Sometimes evaluators aim to create divisions between editorial content (e.g., review writing) and revenue generation. I think divisions of this sort are a good idea, but they should not be thought of as magic bullets that eliminate bias. WireCutter is one of my favorite review sites, but I think it makes the mistake of overemphasizing how much divisions can do to reduce bias:
We pride ourselves on following rigorous journalistic standards and ethics, and we maintain editorial independence from our business operations. Our recommendations are always made entirely by our editorial team without input from our revenue team, and our writers and editors are never made aware of any business relationships.
I believe WireCutter takes actions to encourage editorial independence. However, I’m skeptical of how the commitment to editorial integrity is described. Absent extreme precautions, people talk. Information flows between coworkers. Even if editors aren’t intentionally informed about financial arrangments, it’s easy to make educated guesses. Commission rates offered by Amazon’s affiliate program are publicly available.
Bias is sneaky
Running CoverageCritic, I face all sorts of decisions unrelated to accuracy or honesty where bias still has the potential to creep in. For example, which industries should I cover? Industries where companies almost always offer commissions or industries where it’s hard to get a cut from any sales I generate? In what order should providers I recommend by displayed? Alphabetically? Randomly? One of those options will probably be better for my bottom line than the other.
I don’t have perfect introspective access to what happens in my head. A minute ago I scratched my nose.
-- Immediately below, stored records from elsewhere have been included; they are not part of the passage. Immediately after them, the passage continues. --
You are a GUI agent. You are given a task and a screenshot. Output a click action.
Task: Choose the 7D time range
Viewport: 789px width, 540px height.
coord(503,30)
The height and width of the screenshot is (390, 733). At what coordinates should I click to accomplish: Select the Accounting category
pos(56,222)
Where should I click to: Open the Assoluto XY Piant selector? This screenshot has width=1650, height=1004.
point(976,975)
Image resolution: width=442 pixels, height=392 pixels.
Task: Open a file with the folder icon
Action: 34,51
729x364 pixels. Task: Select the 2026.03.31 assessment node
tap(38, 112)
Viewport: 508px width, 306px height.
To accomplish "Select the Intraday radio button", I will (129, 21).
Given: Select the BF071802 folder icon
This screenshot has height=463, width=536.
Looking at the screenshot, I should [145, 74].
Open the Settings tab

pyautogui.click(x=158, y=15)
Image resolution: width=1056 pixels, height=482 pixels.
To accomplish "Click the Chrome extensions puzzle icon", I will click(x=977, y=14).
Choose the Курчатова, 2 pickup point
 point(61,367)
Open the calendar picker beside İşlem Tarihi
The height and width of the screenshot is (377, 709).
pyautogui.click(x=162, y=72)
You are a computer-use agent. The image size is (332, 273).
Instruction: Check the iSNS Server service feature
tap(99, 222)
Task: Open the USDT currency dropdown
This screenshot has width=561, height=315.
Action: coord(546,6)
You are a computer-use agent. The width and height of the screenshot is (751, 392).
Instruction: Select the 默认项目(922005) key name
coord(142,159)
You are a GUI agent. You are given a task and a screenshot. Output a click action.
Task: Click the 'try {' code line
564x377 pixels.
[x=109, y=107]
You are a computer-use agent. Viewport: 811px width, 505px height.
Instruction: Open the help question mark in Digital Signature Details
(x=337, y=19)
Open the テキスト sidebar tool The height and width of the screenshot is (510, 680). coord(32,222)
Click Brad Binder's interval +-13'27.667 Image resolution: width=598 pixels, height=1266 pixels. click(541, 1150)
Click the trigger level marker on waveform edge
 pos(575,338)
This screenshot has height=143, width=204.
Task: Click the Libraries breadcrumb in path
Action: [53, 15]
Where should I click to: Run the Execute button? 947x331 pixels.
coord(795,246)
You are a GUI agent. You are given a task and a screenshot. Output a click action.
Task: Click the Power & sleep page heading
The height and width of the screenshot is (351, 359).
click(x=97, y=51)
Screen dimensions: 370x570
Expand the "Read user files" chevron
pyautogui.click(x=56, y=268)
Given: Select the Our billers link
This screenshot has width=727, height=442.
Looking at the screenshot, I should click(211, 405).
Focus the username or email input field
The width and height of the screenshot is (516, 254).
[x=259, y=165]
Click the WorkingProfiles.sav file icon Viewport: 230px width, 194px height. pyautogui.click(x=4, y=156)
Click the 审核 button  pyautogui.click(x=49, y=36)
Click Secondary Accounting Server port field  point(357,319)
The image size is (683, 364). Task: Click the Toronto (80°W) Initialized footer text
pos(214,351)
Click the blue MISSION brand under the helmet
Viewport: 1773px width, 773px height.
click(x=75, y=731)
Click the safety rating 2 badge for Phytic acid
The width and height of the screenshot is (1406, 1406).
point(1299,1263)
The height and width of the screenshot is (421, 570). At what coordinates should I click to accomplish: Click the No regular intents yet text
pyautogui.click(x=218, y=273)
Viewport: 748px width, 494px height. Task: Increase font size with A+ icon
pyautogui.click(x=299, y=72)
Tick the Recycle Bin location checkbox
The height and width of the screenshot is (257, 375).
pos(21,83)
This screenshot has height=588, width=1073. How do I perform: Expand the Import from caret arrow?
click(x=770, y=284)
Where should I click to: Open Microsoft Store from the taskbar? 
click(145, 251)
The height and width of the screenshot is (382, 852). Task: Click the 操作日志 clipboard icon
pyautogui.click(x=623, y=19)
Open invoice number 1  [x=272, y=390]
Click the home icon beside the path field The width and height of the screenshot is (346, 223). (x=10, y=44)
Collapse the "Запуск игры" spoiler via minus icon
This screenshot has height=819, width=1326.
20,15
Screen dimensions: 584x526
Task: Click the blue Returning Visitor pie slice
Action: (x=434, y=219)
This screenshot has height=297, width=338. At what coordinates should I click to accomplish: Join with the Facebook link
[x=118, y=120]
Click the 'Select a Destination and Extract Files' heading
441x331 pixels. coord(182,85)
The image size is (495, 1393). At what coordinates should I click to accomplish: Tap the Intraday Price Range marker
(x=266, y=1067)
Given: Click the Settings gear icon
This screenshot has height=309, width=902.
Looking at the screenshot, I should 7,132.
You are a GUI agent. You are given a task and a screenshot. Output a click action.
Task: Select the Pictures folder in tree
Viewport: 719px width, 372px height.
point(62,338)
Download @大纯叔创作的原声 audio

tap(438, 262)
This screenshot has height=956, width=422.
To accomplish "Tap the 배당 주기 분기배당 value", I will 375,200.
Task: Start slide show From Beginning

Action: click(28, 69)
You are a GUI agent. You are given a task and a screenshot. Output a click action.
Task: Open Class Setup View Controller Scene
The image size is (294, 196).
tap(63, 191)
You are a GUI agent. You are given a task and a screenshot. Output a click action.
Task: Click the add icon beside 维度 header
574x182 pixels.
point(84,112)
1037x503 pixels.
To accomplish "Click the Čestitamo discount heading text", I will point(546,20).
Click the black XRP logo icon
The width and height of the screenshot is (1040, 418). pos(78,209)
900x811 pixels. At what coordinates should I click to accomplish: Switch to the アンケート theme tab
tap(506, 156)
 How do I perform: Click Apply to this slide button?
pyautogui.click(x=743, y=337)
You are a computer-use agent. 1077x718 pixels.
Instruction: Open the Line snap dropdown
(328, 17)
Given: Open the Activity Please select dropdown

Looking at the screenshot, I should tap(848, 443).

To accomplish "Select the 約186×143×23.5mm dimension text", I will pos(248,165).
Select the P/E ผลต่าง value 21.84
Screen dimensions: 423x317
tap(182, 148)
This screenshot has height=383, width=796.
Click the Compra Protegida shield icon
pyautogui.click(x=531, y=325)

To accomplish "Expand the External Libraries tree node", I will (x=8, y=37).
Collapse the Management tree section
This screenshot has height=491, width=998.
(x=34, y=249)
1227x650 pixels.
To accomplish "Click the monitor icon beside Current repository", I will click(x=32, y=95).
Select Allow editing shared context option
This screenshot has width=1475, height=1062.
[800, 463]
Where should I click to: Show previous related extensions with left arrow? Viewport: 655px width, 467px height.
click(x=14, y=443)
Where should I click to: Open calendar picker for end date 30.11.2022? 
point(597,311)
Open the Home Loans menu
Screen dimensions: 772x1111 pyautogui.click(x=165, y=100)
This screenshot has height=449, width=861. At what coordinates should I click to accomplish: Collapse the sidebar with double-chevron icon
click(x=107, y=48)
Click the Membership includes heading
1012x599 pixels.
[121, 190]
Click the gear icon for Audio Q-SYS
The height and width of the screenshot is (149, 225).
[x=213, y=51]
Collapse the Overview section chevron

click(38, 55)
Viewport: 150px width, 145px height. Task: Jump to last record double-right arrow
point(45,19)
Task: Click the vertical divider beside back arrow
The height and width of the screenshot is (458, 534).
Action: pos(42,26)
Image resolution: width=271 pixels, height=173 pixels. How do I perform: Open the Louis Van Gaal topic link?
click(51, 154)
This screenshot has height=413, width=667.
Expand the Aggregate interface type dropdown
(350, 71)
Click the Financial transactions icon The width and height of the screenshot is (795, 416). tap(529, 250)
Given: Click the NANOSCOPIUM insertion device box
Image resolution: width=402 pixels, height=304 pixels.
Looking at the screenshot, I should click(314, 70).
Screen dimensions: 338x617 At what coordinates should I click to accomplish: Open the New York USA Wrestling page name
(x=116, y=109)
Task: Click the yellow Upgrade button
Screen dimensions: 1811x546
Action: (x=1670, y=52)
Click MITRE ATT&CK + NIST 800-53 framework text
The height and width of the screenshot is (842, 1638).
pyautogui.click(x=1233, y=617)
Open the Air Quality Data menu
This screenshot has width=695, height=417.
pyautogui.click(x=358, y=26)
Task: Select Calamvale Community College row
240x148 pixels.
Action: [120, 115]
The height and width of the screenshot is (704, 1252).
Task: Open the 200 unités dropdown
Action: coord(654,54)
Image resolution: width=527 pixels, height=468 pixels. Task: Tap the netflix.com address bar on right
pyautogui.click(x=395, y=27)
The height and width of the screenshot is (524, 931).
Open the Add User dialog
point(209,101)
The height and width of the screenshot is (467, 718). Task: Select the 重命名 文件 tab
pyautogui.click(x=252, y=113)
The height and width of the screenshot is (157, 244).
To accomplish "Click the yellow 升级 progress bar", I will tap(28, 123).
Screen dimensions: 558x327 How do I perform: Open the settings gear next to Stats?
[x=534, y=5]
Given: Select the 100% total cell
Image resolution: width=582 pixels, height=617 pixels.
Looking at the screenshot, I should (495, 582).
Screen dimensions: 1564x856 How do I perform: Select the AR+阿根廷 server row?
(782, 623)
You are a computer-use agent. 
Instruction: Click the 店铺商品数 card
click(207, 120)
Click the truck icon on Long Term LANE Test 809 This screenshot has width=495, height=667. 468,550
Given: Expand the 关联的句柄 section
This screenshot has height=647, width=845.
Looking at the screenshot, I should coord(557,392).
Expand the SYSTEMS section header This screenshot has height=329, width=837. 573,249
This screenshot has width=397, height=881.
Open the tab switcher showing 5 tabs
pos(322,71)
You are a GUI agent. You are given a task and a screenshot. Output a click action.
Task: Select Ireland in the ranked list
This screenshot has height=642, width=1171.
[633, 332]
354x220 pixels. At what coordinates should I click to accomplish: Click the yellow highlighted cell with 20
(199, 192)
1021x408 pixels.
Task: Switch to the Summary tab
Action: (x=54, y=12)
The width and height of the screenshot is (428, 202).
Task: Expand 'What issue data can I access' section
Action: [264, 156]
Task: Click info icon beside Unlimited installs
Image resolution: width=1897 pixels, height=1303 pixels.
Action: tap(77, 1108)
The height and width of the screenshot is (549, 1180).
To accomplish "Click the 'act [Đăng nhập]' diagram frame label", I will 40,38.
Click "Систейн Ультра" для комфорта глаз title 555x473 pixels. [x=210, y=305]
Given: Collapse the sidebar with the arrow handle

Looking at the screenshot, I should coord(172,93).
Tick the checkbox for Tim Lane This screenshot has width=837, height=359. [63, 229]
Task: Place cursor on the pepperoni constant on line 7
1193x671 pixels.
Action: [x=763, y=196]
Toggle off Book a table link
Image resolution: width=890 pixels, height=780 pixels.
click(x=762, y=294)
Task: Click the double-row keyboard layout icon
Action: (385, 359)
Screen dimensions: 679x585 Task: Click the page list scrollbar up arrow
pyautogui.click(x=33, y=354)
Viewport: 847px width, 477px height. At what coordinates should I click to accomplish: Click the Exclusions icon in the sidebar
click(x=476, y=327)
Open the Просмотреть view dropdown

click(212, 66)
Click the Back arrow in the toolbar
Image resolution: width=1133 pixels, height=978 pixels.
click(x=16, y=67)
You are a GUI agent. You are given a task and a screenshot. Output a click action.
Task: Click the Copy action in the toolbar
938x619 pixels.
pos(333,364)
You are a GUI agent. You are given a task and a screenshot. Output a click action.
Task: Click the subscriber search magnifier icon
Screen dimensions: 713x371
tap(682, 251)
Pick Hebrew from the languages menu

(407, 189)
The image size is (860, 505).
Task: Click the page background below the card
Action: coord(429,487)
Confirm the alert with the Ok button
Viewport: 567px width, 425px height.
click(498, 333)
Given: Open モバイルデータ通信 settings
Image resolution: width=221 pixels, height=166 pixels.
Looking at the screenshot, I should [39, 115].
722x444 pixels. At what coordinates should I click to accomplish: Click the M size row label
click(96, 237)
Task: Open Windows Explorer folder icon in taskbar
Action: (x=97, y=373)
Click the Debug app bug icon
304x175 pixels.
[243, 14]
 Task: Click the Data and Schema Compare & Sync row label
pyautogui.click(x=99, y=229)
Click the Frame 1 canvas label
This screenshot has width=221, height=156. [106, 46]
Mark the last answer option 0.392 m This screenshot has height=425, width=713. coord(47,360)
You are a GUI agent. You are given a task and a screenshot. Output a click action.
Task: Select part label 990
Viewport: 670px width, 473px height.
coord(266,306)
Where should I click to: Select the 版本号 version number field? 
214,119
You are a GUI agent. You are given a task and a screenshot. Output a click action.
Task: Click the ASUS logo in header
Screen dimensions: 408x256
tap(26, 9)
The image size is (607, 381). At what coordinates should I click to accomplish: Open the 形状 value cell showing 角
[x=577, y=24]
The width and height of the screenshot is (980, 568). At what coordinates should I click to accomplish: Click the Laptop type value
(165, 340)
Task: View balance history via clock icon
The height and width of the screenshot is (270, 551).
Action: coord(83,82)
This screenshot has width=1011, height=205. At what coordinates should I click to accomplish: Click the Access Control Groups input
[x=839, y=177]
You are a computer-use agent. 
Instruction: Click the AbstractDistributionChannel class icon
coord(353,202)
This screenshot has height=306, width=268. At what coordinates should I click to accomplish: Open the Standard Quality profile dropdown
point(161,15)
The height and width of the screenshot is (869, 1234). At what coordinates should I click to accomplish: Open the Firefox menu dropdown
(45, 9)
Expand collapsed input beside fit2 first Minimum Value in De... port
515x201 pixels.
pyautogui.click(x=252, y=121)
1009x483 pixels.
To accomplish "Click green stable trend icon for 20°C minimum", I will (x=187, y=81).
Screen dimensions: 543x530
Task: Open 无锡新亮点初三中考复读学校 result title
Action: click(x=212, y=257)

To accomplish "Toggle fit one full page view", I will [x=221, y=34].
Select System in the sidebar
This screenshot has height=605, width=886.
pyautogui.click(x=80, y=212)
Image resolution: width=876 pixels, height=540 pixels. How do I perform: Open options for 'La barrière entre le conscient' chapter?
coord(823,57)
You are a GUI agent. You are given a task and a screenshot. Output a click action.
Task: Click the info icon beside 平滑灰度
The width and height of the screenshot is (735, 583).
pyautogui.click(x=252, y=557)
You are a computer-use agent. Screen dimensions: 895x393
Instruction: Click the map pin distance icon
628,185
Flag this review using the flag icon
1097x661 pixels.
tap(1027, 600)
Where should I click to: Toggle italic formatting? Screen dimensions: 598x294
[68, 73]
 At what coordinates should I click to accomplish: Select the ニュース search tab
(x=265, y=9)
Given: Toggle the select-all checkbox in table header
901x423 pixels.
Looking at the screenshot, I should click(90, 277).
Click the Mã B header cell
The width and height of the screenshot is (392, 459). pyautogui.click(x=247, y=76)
I can’t precisely explain exactly how or why I chose to do that. It just happened. Similarly, I don’t always know when and how biases affect my decisions.
I have conflicts of interest. Companies I recommend offer commissions. You can take a look at the arrangements here.
I try to align my incentives with consumers by building my brand around commitments to transparency and rigor. I don’t make these commitments for purely-altruistic reasons. If the branding strategy succeeds, I stand to benefit a lot.
Even with my branding strategy, my alignment with consumers will never be perfect. I’ll still be biased. If you ever think I could be doing better, please let me know.